--- Begin Text passage ---

An Innocent Man
How I Was Railroaded Out Of My Own Church
God & Money
On August 1st, I stopped by the office to pick up my
check. I’d spoken to the church’s bookkeeper who said
the check would be ready on thus and such day. I was
going through a terrible time financially because of yet
another pastor who—as many of our pastors tend to—failed
to honor his own agreement whenever it suited him,
whenever he got mad about something, he no longer felt
obligated to keep his word. So this other pastor refused
to pay me for work I’d done, creating a very, very bad
time for me. I’d told Scott about it, and we’d prayed
for that pastor and shared time together, asking God to
intercede in my finances. By the time August rolled
around, I was in real need, and depending largely on my
housing allowance from the church.
Only, there was no check. Scott told the bookkeeper not
to cut it.

--- End Text passage ---
--- Begin Information supplied ---

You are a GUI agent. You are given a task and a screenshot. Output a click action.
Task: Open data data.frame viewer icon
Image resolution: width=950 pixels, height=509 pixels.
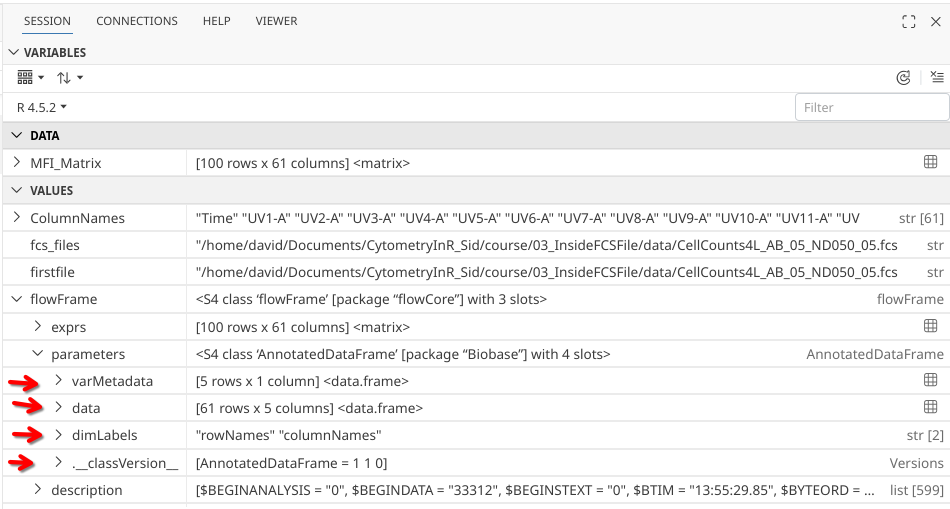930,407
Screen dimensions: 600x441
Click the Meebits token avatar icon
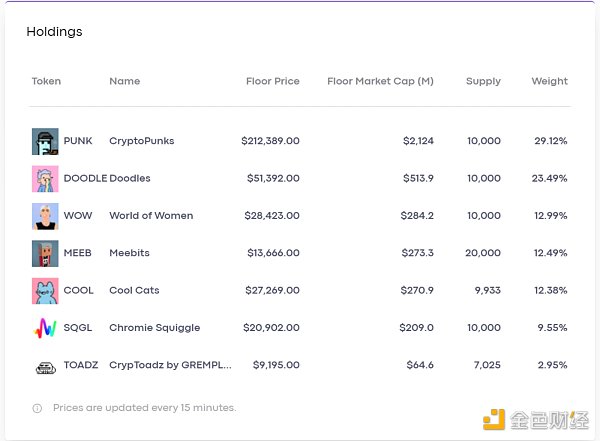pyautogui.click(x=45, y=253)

--- End Information supplied ---
--- Begin Information supplied ---

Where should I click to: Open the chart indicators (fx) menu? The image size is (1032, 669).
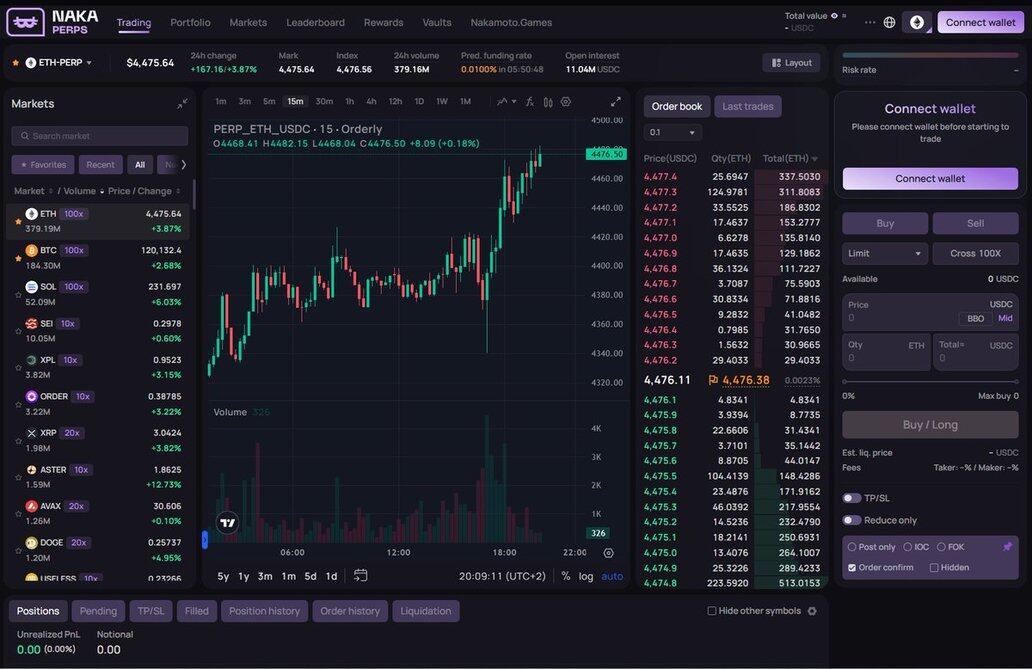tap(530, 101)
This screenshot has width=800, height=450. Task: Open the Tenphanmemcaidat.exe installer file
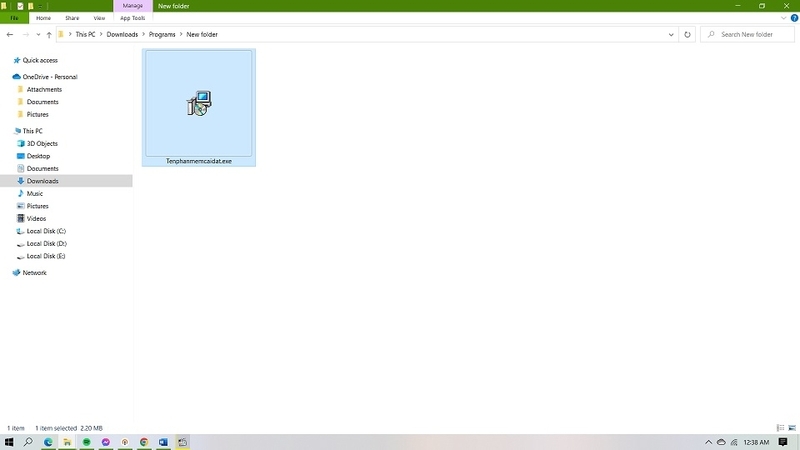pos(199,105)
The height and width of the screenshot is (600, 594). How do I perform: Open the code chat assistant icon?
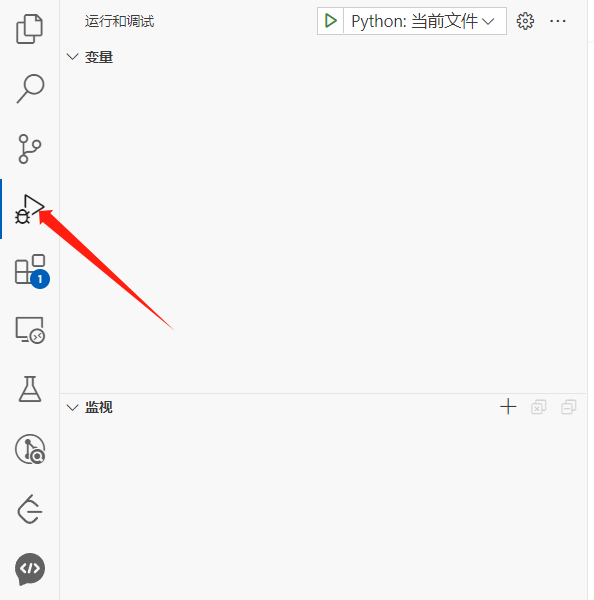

--- End Information supplied ---

Tasks and exercises.
#1 Answer these questions from the church paycheck account:
(a) On what date did the narrator stop by the office?
(b) What was the narrator depending largely on by the time August came?
(c) What did Scott tell the bookkeeper?
#2 Please extend the church paycheck account, picking up right after its final sentence.

Task-by-task results.
#1
(a) August 1st.
(b) The housing allowance from the church.
(c) Not to cut the check.

#2
This was his insanity. This was the man’s morose,
ridiculous and un-Christ-like Scotticism: his penchant
to use legalistic rules, mostly rules he’d make up on
the spot, to justify being a bastard. Scott apparently
told her not to cut my check because I shouldn’t be
getting a check. I was no longer a co-pastor, so I was
no longer entitled to the small housing allowance the
church was paying me. I would have to submit a new
financial proposal and it would need to be run through
the church’s next quarterly business meeting, be voted
on, and implemented, perhaps sometime in October.
He knew I was hurting. He knew I was suffering. And he
made up this nonsense on the spot, for whatever reason.
Worse, he didn't tell me. He just made up his new Scott
Rule and, knowing I was in need, knowing I'd worked and
worked hard all through the month, just stiffed me.
Without warning, he just let me take the hit. I came in
to see him and said, perplexed, “Scott: I’m doing
exactly—exactly—the same things I was doing when I was
co-pastor. I’m playing the music every Sunday, I’m doing
the power points, I designed the new church sign, I
designed the brochures and business cards—and more. I’m
an important part of the ministerial staff. Why should
there be any difference now?”
And, Scott said, and this is a direct quote, “We weren’t
paying you to do any of those things. We were paying you
to be our pastor, and you quit.”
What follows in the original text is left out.